[RFC] [PATCH] Cgroup based OOM killer controller

Thu Jan 22 13:35:13 PST 2009

On Fri, 23 Jan 2009, Evgeniy Polyakov wrote:

> Only the fact that cpusets have _very_ special meaning in the oom-killer
> codepath, while it should be just another tunable (if it should be
> special code at all at the first place, why there were no objection and
> argument, that tasks could have different oom_adj?).
> 

That's because the oom killer needs to kill a task that will allow future 
memory freeing on current->mems_allowed in these cases.  Appropriate 
oom_adj scores can override that preference, it's up to the administrator.

> > The oom.victim priority may well be valid for a system-wide condition 
> > where a specific aggregate of tasks are less critical than others and 
> > would be preferred to be killed.  But that doesn't help in a 
> > cpuset-constrained oom on the same machine if it doesn't lead to future 
> > memory freeing.
> 
> And that is The Main Point. Not to help some subsystem, but be useful
> for others. It is different tunable. It has really nothing with cpusets.

It doesn't work with any system that is running with cpusets, that's the 
problem with accepting such code.  There needs to be clear and convincing 
evidence that a userspace oom notifier, which could handle all possible 
cases and is much more robust and flexible, would not suffice for such 
situations.

> Then do not use anything else when cpusets are enabled.
> Do not compile SuperH cpu support when you do not have such processes.
> Do not enable iscsi support if you do not need this.
> Do not enable cgroup oom-killer tunable when you want cpuset.
> 

How do I prioritize oom killing if my system is running cpusets, then?  
Your answer is that I can't, since this new cgroup doesn't work with them; 
so this solution is incomplete.  The oom killer notification patch[*] is 
much more functional and does allow this problem to be solved on all types 
of systems because the implementation of such a handler is left to the 
administrator.

 [*] http://marc.info/?l=linux-mm&m=122575082227252

> Please explain, how task will make that decision (like freeing some
> ram), when it can not be even swapped out? It is a great idea to be able
> to monitor memory usage, but relying on that just does not work.
> 

The userspace handler is a schedulable task resident in memory that, with 
any sane implementation, would not require additional memory when running.

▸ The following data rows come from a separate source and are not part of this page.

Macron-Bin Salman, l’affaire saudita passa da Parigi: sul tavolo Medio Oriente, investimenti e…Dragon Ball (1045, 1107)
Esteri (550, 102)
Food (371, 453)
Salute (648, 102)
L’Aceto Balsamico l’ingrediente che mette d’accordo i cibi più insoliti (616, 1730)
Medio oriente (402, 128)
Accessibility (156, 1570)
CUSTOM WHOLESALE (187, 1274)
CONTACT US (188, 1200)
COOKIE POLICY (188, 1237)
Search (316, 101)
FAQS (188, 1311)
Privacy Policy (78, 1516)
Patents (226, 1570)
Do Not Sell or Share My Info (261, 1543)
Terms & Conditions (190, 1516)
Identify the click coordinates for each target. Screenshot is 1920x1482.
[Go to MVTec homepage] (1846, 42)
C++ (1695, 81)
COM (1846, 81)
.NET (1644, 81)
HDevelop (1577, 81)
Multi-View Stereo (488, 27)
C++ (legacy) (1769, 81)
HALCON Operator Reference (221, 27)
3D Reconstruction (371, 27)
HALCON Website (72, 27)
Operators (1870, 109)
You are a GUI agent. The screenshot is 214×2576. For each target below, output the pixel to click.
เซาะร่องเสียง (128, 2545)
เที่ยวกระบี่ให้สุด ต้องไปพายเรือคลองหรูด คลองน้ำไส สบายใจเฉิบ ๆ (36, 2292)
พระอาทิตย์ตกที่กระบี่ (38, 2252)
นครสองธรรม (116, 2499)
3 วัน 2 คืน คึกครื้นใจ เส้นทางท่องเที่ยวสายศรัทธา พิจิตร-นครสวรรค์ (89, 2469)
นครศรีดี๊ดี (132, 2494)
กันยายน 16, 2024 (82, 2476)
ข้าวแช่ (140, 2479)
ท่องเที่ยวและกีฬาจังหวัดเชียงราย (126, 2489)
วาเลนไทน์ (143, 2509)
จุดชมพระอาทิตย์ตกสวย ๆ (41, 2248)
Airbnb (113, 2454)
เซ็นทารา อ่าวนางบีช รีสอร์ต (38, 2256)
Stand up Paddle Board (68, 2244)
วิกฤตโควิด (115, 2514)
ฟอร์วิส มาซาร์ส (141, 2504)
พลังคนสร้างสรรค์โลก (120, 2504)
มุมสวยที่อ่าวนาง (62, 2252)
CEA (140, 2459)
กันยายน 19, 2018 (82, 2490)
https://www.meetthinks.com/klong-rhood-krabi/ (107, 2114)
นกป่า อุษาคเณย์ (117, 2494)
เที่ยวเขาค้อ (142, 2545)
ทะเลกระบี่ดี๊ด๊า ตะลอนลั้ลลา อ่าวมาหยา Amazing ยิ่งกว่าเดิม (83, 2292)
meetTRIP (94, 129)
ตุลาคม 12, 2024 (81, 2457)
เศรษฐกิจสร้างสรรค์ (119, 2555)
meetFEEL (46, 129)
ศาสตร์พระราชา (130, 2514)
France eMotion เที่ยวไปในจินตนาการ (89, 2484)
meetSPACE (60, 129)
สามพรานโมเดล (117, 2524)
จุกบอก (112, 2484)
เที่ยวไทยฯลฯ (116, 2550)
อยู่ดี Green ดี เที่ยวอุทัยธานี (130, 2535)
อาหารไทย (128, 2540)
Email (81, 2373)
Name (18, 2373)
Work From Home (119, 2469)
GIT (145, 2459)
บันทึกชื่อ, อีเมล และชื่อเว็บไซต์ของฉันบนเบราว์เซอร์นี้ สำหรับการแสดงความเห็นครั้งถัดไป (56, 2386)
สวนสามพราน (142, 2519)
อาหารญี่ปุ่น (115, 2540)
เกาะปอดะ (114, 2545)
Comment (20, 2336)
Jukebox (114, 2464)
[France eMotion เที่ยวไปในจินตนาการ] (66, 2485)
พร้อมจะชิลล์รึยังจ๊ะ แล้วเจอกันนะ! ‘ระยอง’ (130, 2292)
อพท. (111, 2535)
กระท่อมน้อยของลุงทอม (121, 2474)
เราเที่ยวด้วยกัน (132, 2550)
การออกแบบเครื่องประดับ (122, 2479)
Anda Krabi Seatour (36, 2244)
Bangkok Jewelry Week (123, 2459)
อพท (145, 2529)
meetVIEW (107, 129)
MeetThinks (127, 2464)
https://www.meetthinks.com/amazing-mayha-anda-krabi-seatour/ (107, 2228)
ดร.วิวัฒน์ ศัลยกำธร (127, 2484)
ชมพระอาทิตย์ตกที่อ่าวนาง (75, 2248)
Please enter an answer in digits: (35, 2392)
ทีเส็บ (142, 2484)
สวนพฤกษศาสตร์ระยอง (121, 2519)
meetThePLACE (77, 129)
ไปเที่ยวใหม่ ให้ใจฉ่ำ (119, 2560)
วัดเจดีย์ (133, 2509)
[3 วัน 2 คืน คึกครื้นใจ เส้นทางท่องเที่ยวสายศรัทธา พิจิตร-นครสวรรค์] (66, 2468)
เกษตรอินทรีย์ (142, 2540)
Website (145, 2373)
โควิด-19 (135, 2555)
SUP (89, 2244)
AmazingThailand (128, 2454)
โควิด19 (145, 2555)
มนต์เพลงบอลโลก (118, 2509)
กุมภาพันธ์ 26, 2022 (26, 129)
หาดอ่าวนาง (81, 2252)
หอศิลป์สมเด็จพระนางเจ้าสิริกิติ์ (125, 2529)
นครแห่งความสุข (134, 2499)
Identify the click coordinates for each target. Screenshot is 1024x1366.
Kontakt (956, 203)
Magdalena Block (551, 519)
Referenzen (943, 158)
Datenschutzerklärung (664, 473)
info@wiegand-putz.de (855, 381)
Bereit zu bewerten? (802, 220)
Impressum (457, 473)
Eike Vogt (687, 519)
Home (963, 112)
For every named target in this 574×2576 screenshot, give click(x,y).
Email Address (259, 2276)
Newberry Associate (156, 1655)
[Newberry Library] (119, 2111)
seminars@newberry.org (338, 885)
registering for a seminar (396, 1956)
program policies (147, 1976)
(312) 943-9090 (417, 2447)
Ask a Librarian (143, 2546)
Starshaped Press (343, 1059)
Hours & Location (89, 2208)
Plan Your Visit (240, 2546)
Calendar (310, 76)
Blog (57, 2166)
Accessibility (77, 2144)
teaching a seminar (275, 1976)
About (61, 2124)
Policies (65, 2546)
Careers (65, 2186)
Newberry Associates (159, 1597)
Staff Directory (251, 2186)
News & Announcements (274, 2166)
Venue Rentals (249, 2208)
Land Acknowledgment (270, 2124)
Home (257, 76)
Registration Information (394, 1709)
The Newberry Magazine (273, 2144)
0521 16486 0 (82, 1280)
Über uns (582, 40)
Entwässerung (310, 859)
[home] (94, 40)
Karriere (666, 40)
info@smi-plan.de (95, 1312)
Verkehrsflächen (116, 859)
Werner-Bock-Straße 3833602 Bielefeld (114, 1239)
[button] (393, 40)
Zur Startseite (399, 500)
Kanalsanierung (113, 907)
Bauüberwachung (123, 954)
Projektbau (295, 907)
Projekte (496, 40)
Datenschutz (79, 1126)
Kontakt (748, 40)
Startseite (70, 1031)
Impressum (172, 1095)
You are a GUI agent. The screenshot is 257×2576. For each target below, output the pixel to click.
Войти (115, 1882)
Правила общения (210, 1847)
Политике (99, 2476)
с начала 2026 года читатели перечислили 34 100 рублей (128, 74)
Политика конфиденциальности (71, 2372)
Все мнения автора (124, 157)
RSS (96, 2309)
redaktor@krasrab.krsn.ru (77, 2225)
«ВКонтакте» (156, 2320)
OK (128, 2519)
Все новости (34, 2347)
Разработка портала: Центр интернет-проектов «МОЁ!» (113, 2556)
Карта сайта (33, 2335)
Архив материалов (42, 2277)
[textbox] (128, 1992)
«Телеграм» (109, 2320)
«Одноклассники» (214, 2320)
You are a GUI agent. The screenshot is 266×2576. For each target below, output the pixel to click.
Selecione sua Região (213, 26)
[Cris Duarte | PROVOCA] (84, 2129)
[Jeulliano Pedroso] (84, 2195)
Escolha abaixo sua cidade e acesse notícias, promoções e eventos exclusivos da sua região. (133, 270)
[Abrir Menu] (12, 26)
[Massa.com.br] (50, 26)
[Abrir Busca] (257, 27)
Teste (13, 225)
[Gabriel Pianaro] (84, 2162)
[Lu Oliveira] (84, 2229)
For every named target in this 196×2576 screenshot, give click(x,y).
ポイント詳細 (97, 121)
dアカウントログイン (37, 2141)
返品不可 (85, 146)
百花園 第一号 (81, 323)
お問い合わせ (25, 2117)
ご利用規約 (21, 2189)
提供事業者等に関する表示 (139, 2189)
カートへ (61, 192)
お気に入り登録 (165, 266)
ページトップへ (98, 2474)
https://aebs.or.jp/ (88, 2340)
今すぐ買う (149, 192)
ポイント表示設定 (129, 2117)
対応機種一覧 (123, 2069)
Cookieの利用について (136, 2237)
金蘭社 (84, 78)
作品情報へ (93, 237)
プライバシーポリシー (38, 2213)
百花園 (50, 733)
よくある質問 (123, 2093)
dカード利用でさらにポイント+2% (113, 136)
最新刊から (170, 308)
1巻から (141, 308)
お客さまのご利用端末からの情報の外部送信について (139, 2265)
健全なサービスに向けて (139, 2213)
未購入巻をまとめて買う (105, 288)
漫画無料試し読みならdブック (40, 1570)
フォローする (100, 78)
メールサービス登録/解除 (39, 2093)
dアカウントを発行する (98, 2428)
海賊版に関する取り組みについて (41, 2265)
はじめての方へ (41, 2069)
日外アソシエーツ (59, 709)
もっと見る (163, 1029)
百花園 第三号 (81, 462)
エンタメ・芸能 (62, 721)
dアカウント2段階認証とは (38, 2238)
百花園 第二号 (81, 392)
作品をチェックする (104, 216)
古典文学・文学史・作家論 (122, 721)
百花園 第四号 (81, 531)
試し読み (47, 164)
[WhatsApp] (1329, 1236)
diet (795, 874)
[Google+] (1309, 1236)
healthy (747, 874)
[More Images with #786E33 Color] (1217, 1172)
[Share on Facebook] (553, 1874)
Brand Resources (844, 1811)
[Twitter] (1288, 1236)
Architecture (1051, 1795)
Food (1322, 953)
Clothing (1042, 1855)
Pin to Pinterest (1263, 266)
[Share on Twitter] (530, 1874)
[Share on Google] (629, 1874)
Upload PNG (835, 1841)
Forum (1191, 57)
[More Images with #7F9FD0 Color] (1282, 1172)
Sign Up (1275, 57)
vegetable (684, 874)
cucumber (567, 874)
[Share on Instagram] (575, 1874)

> > This is completely and utterly wrong.  If you had read the code 
> > thoroughly, you would see that the page allocation is deferred until 
> > userspace has the opportunity to respond.  That time in deferral isn't 
> > absurd, it would take time for the oom killer's exiting task to free 
> > memory anyway.  The change simply allows a delay between a page 
> > allocation failure and invoking the oom killer.
> > 
> > It will even work on UP systems since the page allocator has multiple 
> > reschedule points where a dedicated or monitoring application attached to 
> > the cgroup could add or free memory itself so the allocation succeeds when 
> > current is rescheduled.
> 
> Yup, it will wait for some timeout while userspace will respond. The
> problem is that it will not in some cases. And so far I think (and I may
> be wrong), that it will not be able to respond most of the time.
> 

We've used it quite successfully for over a year, so your hypothesis in 
this case may be less than accurate.

> In every oom-condition I worked with, system was completely unusable
> before oom-killer started to berserk several processes. They were not
> able to allocate some data to read network input (atomic context) and to
> even read a console input.
> 

If your system failed to allocate GFP_ATOMIC memory, then those are page 
allocation failures in the buddy allocator and will actually never invoke 
the oom killer since it cannot sleep in that context.